Detection of proteins secreted from P. falciparum merozoites by Western blotting
P. falciparum merozoites isolated in IC buffer were incubated in either IC or EC buffer for 15 minutes at 37°C with or without prior treatment with BAPTA-AM for 20 mins at 37°C to evaluate the role of ionic conditions in secretion of microneme proteins. Merozoite supernatants were separated by centrifugation and used for detection of microneme proteins, EBA175 and AMA1, by Western blotting using specific rabbit antisera. Anti-EBA175 rabbit sera were used at a dilution of 1∶200, anti-AMA1 rabbit sera were used at 1∶2,000 dilution and horse radish peroxidase (HRP) conjugated anti-rabbit IgG goat sera (Sigma, USA) were used at a dilution of 1∶2,000 for Western blotting.

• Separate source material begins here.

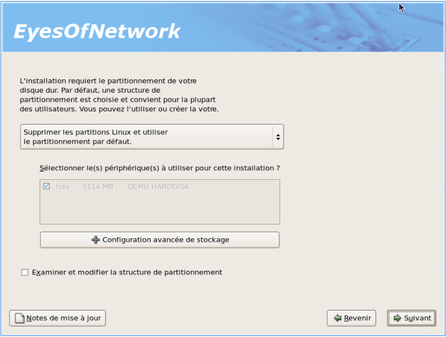Click the plus icon for advanced storage

coord(96,240)
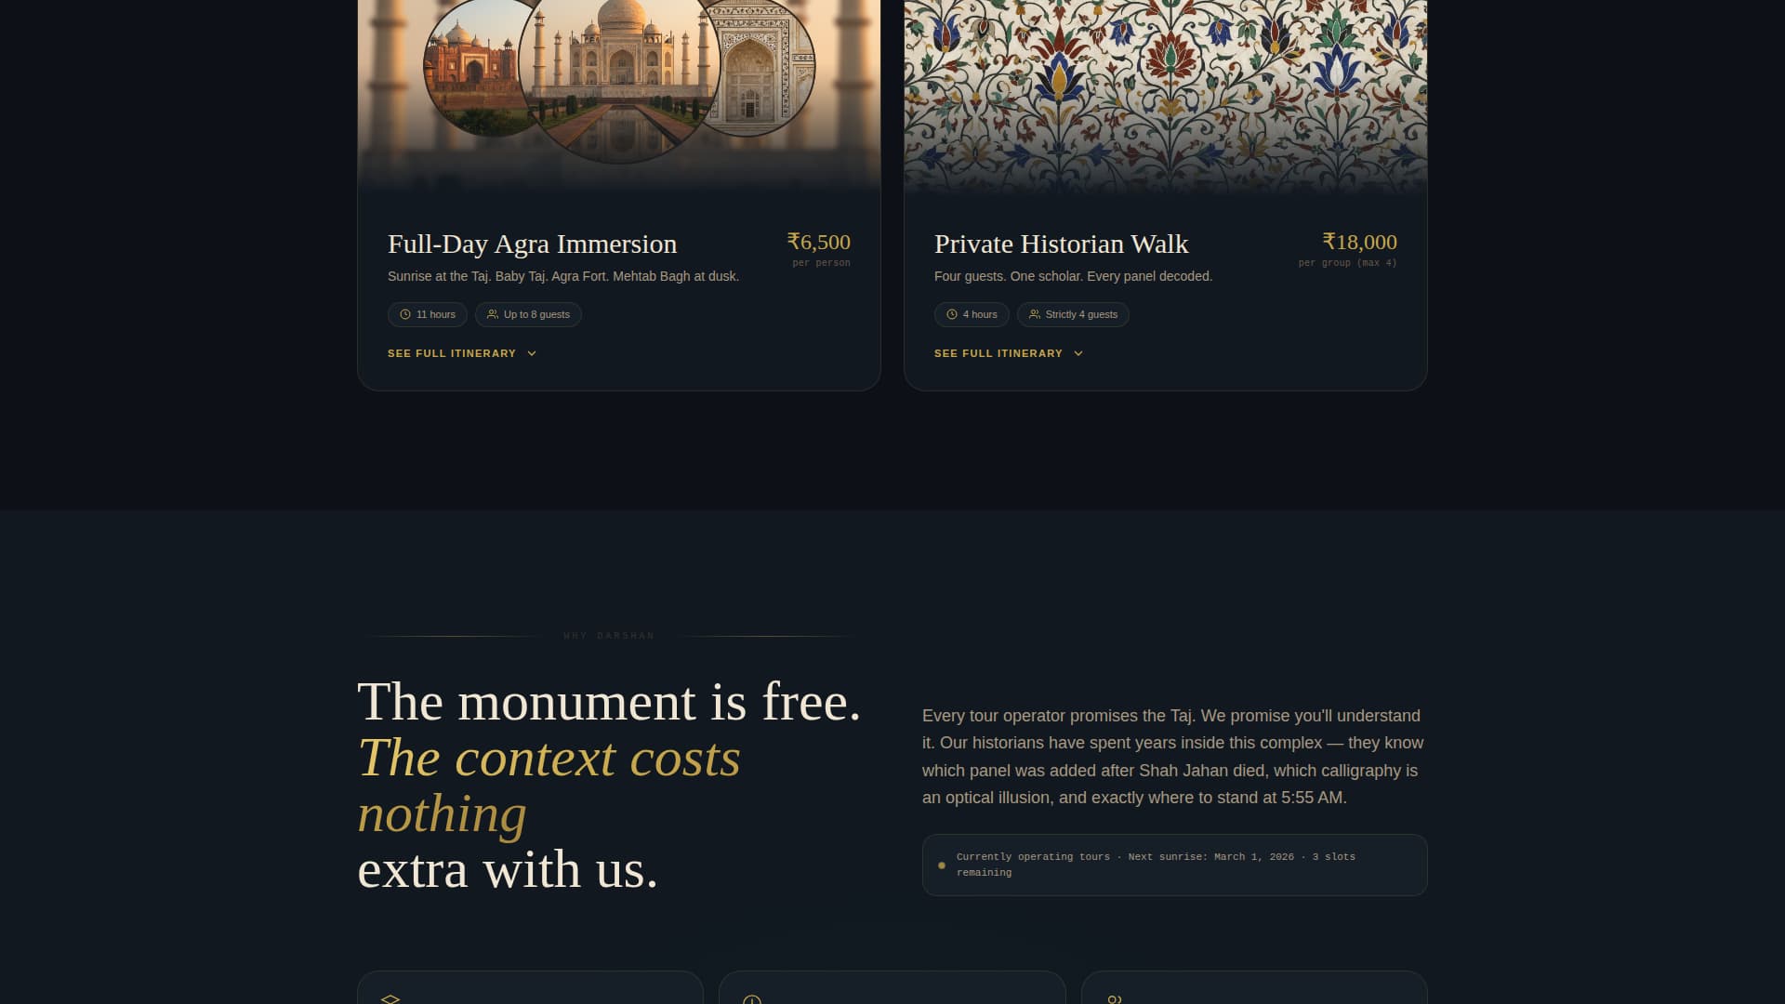
Task: Click the clock icon in the 11 hours badge
Action: pyautogui.click(x=404, y=314)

Anti-NAPL rabbit sera were used at a dilution of 1∶2,000 as control for Western blotting with merozoite pellets as well as with merozoite supernatants for each condition. Densitometry analyses of Western blots of merozoite pellets and supernatants using anti-NAPL sera were used to normalize levels of EBA175 and AMA1 detected in merozoite supernatants under different conditions.
Measuring effect of calcium modulating agents on erythrocyte invasion by P. falciparum merozoites
Merozoites isolated from 2 ml of P. falcipaum 3D7 culture with 5% parasitemia were mock-treated with RPMI 1640 or treated with 1 mM BAPTA-AM (Calbiochem, USA), 10 µM U73122 (Calbiochem, USA) or 10 µM U73343 (Calbiochem, USA) for 15 mins at 37°C, washed with IC buffer, resuspended in EC buffer and incubated with 1×107 erythrocytes in EC buffer at 37°C under mixed gas environment for 2 hours to allow invasion. EC buffer was then replaced with complete RPMI. After 18–20 hours of incubation in complete RPMI under mixed gas environment to allow development of ring stages, the percentage of infected erythrocytes was scored by microscopy of Giemsa stained smears to determine invasion rates.